On appelle station un point topo et série une suite de visées consécutives entre les points topos.
L'usage est d'adapter au mieux les séries à la morphologie des conduits, afin qu'une série corresponde à une galerie.
Les points topo d'une cavité sont définis par deux numéros : le numéro de série et le numéro de station (dans cette série); par exemple : le point topo 2/5 sera la station 5 de la série 2.
Les stations d'une série seront numérotées, sans discontinuité, dans l'ordre croissant. (C'est dans la pratique la méthode la plus facile et la moins problématique. Qui peut donner un nom à chaque station et ensuite s'en souvenir ?).
A chaque station on peut joindre un commentaire.
Si le point initial d'une série ne correspond pas à un point d'une série déjà mesurée, ce point recevra le numéro de station 0, sinon il conservera la notation déjà attribuée.
Les séries seront numérotées dans l'ordre croissant, la première série portera le numéro 1.
Normalement, dans la pratique, les séries seront numérotées dans l'ordre de leur mesure. Pour les réseaux complexes on attribue des tranches de numéros de série à des sous-ensembles particuliers (zones).
En plus de son numéro d'identification, une série pourra recevoir un nom, qui sera considéré par l'ordinateur comme un commentaire. Ceci est facultatif mais il est fortement recommandé de nommer toutes les séries importantes de manière conséquente, typiquement avec le nom de la galerie. Car on se souvient bien mieux des noms.
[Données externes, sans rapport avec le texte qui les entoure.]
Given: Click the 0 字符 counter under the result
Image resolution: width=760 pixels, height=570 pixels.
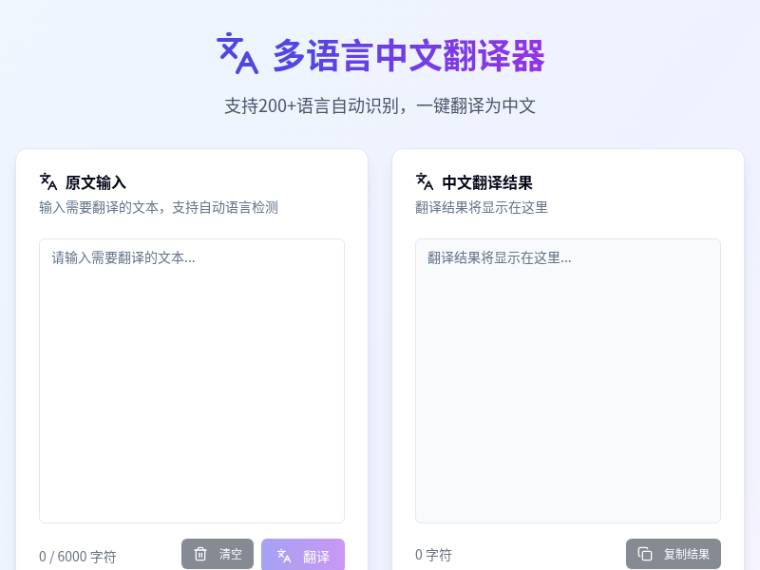Looking at the screenshot, I should tap(433, 555).
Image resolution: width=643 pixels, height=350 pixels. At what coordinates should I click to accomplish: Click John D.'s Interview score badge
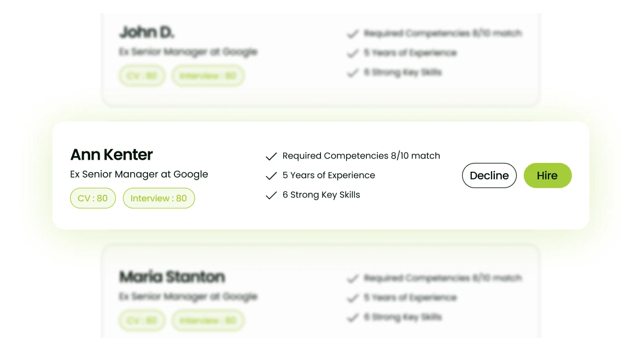pyautogui.click(x=208, y=76)
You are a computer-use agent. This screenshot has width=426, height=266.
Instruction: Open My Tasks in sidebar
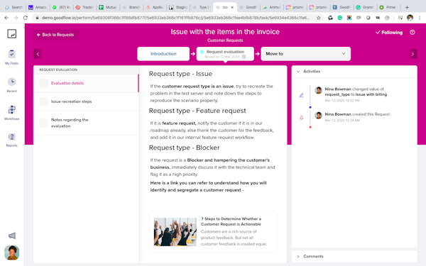tap(11, 57)
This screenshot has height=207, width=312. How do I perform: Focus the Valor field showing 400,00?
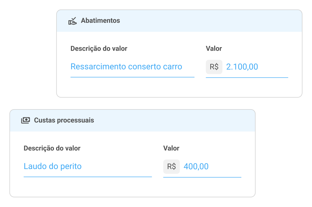click(x=196, y=166)
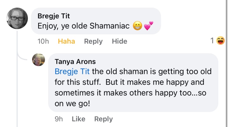The height and width of the screenshot is (127, 229).
Task: Click the "old shaman" text in Tanya's reply
Action: 116,71
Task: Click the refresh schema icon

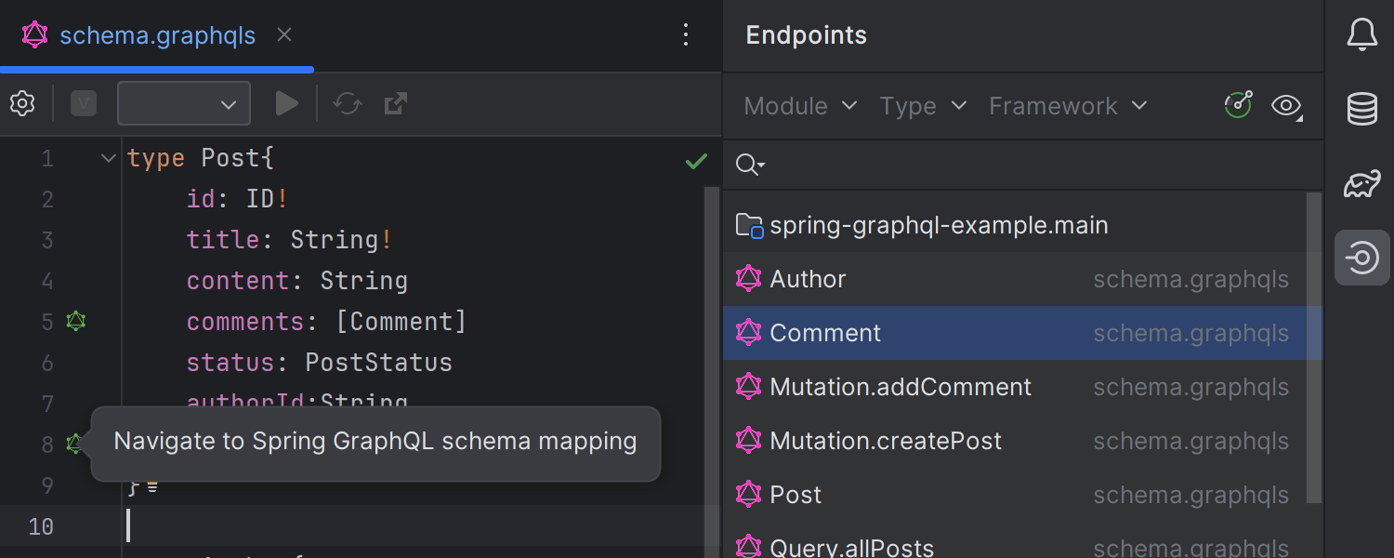Action: click(348, 103)
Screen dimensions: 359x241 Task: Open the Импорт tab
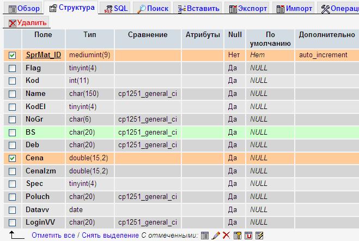(294, 9)
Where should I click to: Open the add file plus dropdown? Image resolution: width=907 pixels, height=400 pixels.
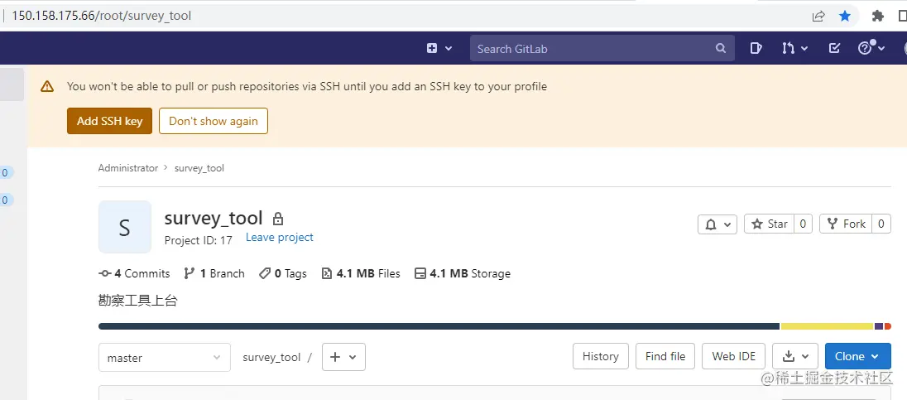pos(343,357)
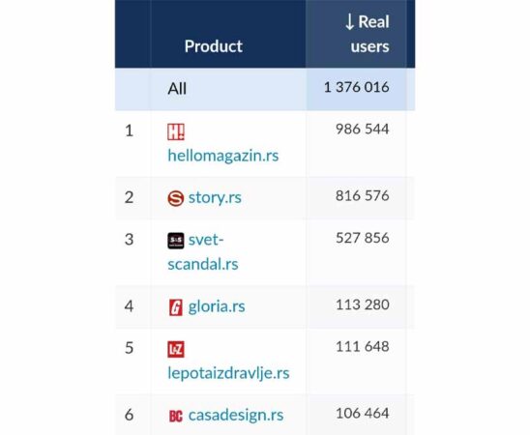Click the Product column header

pos(214,46)
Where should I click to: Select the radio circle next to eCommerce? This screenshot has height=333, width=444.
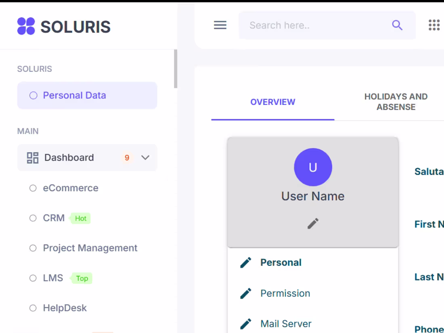(x=33, y=188)
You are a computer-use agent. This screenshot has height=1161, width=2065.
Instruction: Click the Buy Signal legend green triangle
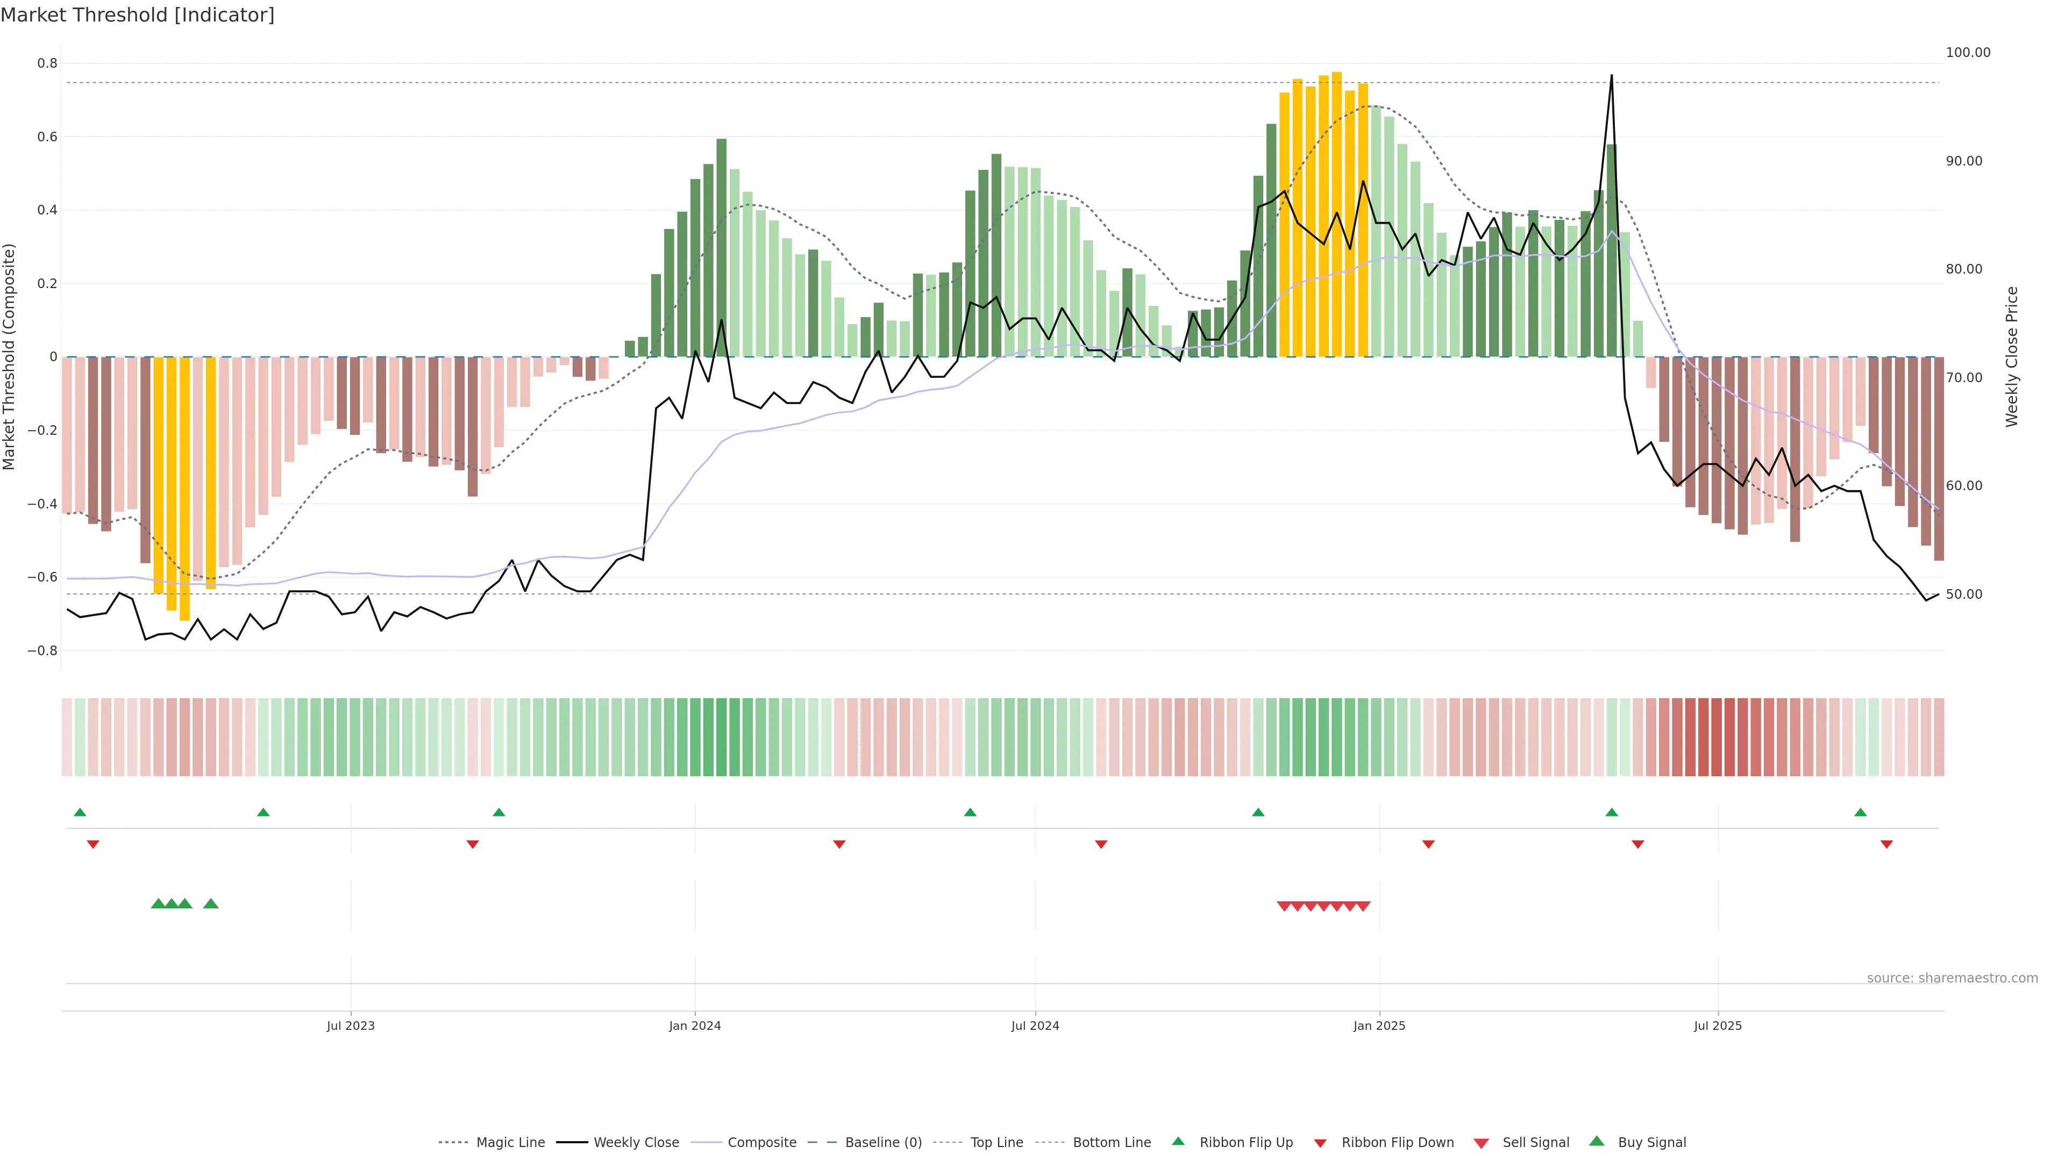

Le concept des séries, d'abord dénigré par quelques topographes sceptiques qui y voyaient une chicane informatique, a parfaitement fait ses preuves. Il diminue le danger de confusions topologiques, qui apparaissent facilement sinon, lors de numérotation ad hoc et sans vue d'ensemble, et devenant ainsi très difficiles à localiser.
Comme les grottes sont de toute façon topographiées par traites, la numérotation correspondante par séries s'impose par rapport à une désignation individuelle des points de mesure.
Il est de plus possible de définir de manière consistante la section d'une série, et par là de donner l'enveloppe schématique des parois. Pour des segments de mesure particuliers, il serait beaucoup plus difficile d'en donner une définition utilisable : dans quelle direction a-t'on mesuré la largeur et la hauteur, et comment en établir une enveloppe interconnectée ?
Du reste: une identification des visées pariculières par deux abbréviations numériques ne serait pour l'ordinateur aucun problème. Mais pour les explorateurs, il en résulterait un jeu d'assemblage de dipôles, ennuyeux en diable, et qui ne procurerait même pas de plaisir aux amateurs de mots-coisés.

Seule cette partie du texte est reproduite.